Born and bred in Toronto, Peter is re-imagining the city with his own brand of design-based development. A self-made entrepreneur, one who is constantly inspired by what he calls an “obsession” with each and every detail of the design and building process, Peter started, literally, from the ground up.
In 1995, Peter founded his own construction company, Freed Development Corp., and started building custom homes. In 1997, with the help of an investor, Freed assembled a package of land in North York and began building town homes. And so it begins.

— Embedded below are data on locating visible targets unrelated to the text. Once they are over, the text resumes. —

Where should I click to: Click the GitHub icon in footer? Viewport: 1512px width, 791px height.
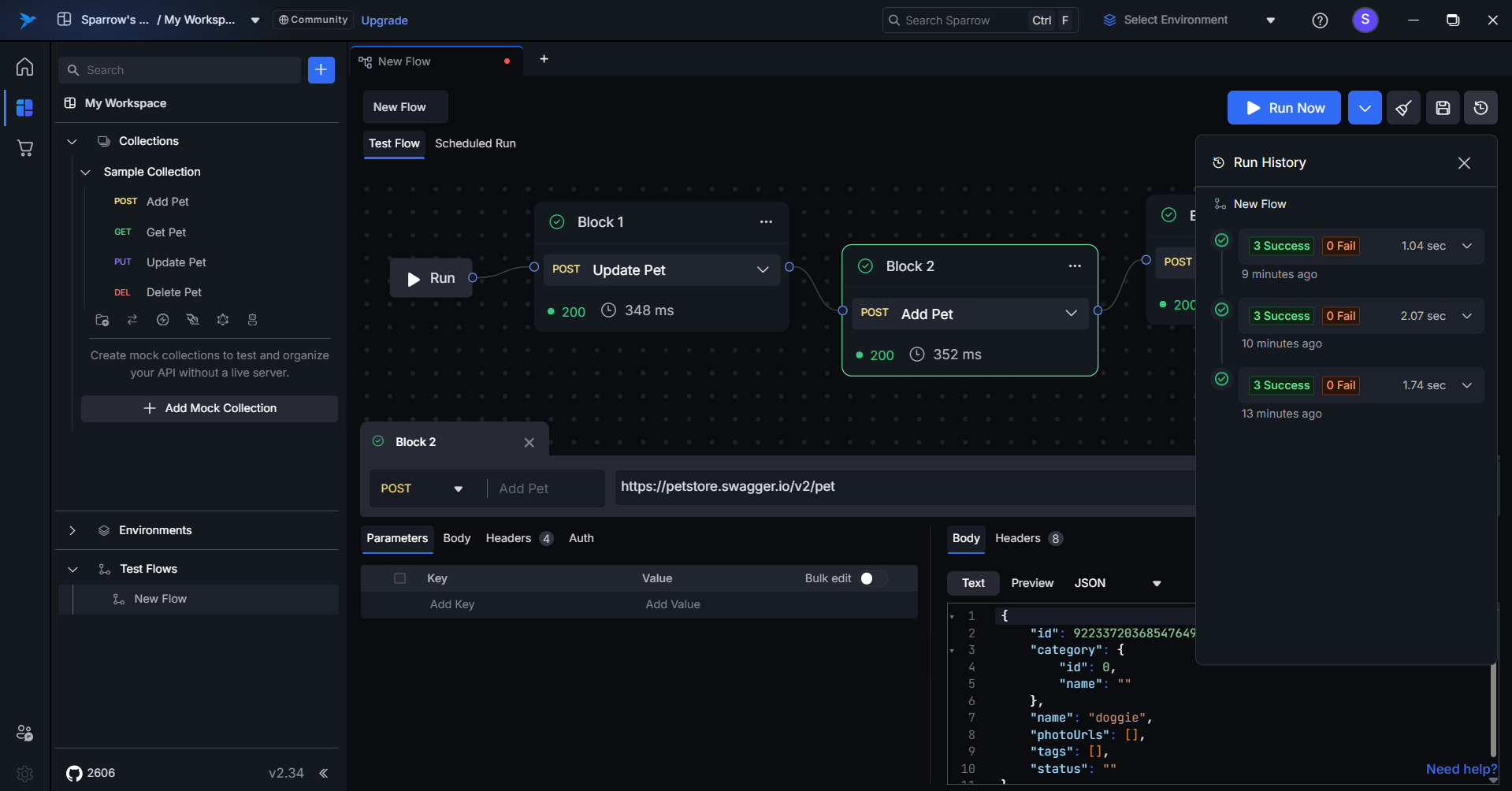[x=74, y=773]
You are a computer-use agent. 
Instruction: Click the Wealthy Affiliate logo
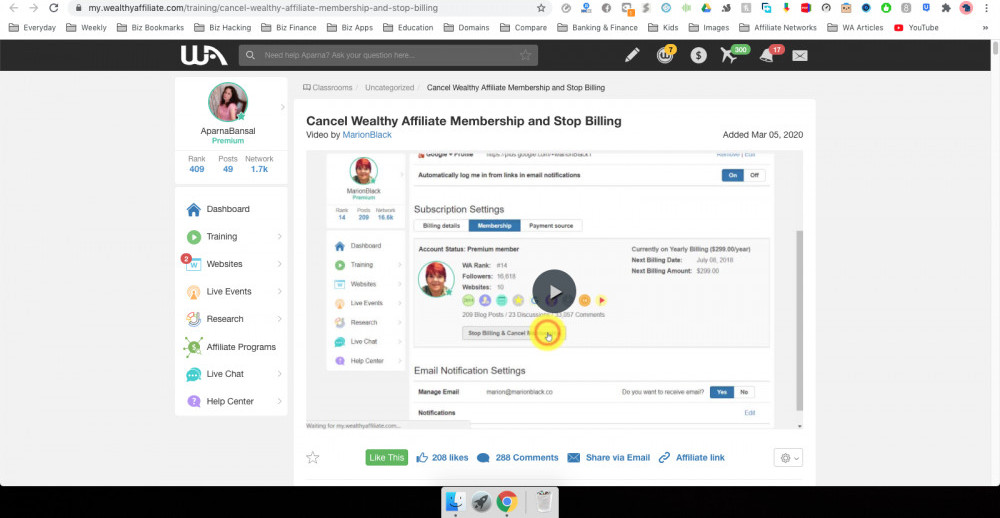[204, 55]
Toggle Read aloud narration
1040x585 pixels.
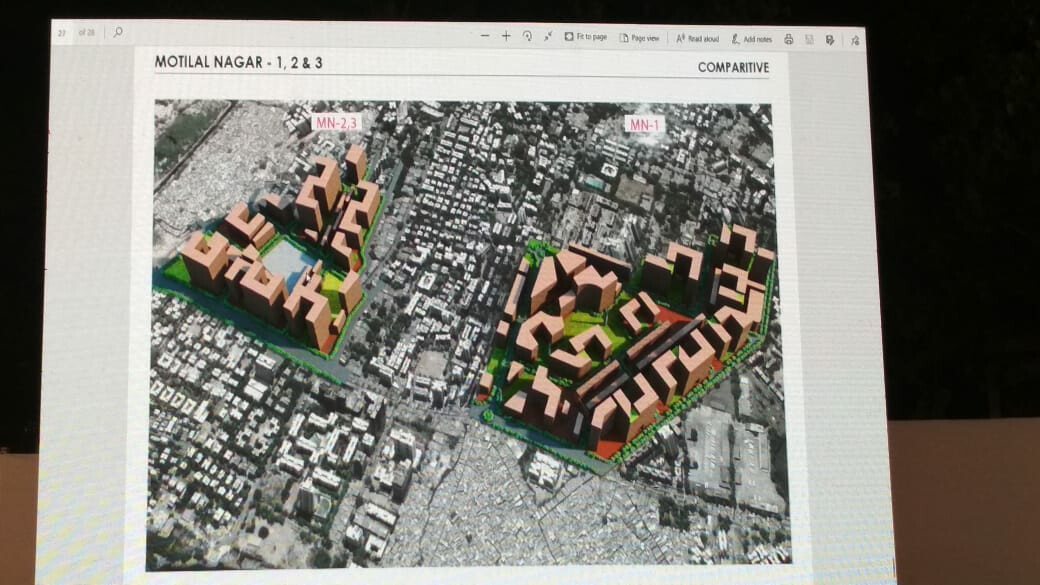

Fascinated by architecture, contemporary art, fashion and music and inspired by his travels, Peter imagines the possibilities of a site and its potential. In 2000, just as Toronto’s King Street West district began attracting creative agencies with its abandoned, brick-and-beam warehouses and the first signs of an entertainment district began to emerge, Peter immediately grasped its possibilities.

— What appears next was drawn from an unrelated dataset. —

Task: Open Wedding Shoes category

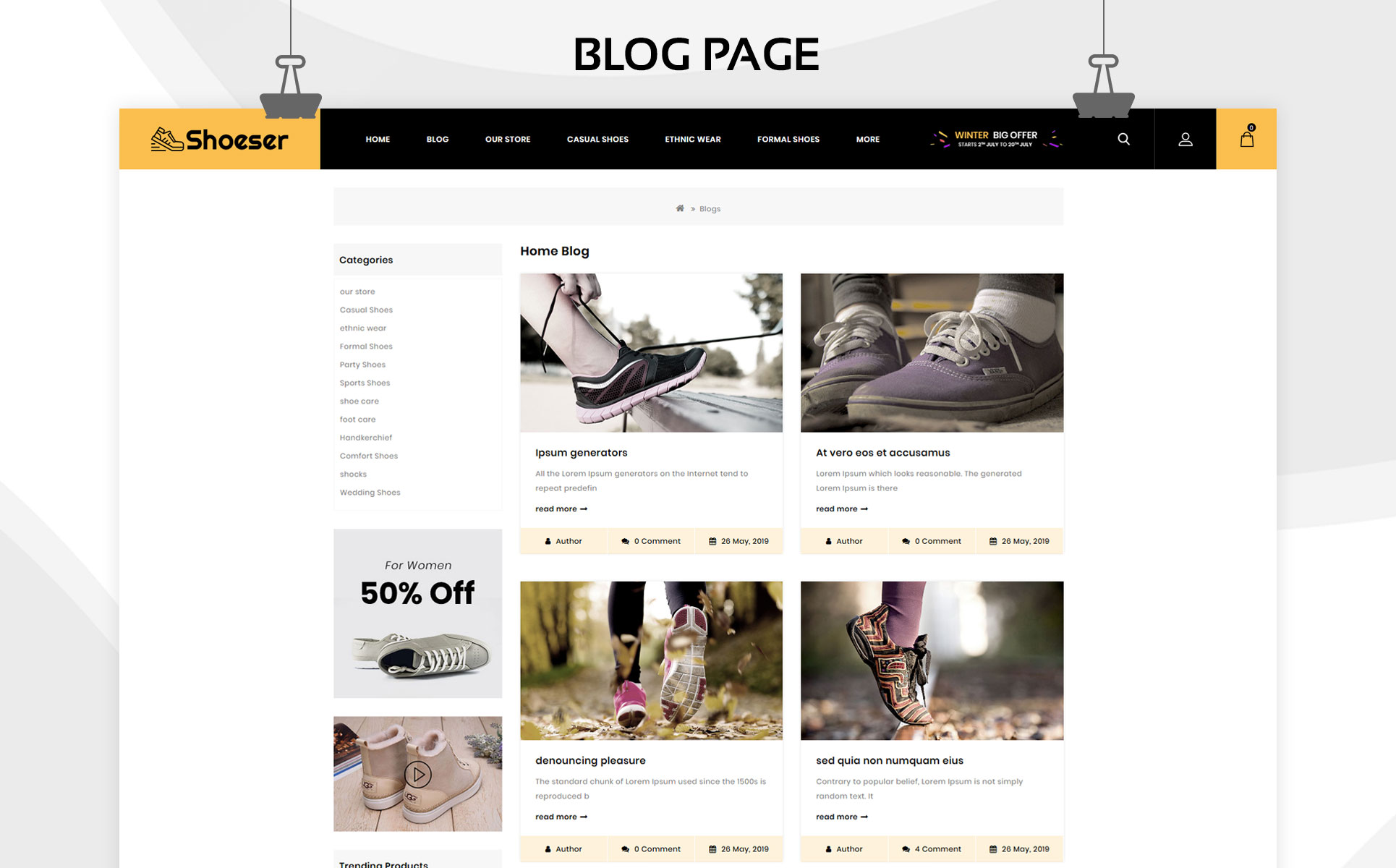Action: pyautogui.click(x=370, y=493)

“Just like New York’s meatpacking district, it had all the elements that would attract the kind of people who are at one with everything the city has to offer,” says Peter. The ground was broken for 66 Portland, Peter’s first attempt at an “urban playground where people can live, work and play” in 2003. Since then, Peter has crafted a community of nine design-centric buildings, each with their own unique attitude, within nine city blocks of the district.
From a company of one, Peter now heads a vertically and horizontally integrated progressive lifestyle company with 650 employees over several divisions that is quickly approaching a billion dollars in development. He has won numerous design awards, been recognized nationally and was recently named CEO of the Year at the 2010 Design Exchange Awards. Peter has emerged as Canada’s premier lifestyle developer—a pioneer who bridges the gap between design, architecture and the experience he wants his buyers to have in the environments he creates. Explaining Freed Development’s success in the Toronto condo market, Peter says, “People are tired of the old commodity-type offering that’s prevailed for far too long.”

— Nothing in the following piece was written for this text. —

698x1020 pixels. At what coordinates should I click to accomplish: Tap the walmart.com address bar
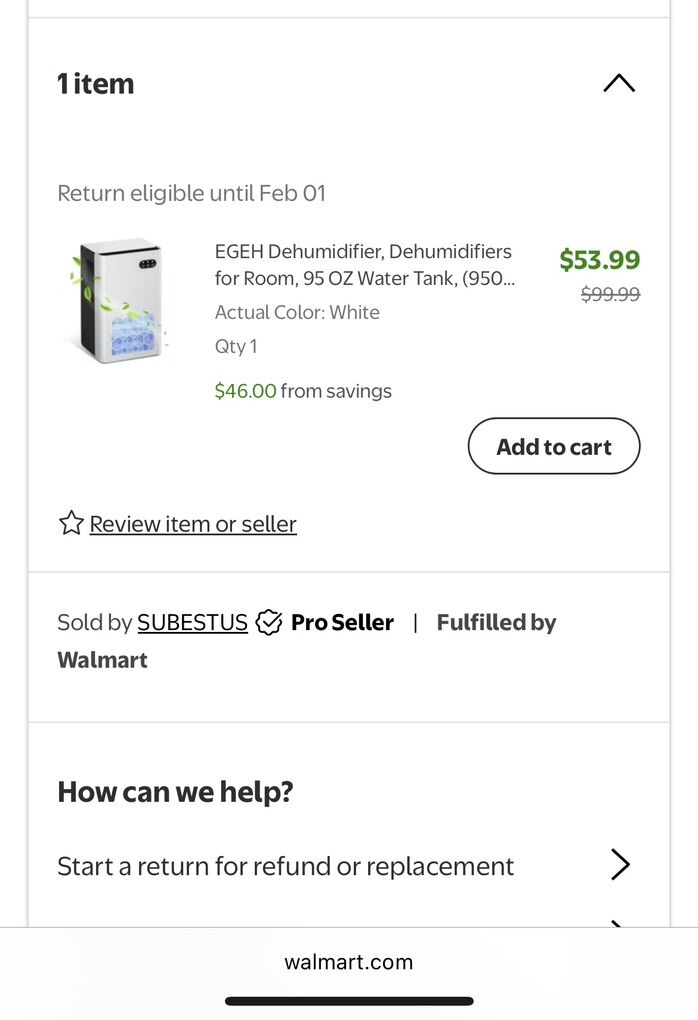point(348,962)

Whereas a traditional condo developer might consider his or her project a success, when, in Peter’s words, “the phone finally stopped ringing at the end of construction,” in the Freed vision, the relationship is turned on its head, so that his buyers become invested in a long-term relationship involving restaurants, retail and a concierge model, in which his buyers become the stakeholders.
Says Peter: “We want to overdeliver. We approach all our projects that way. At the end of the day, what is important is that we are creating something—one building at a time.”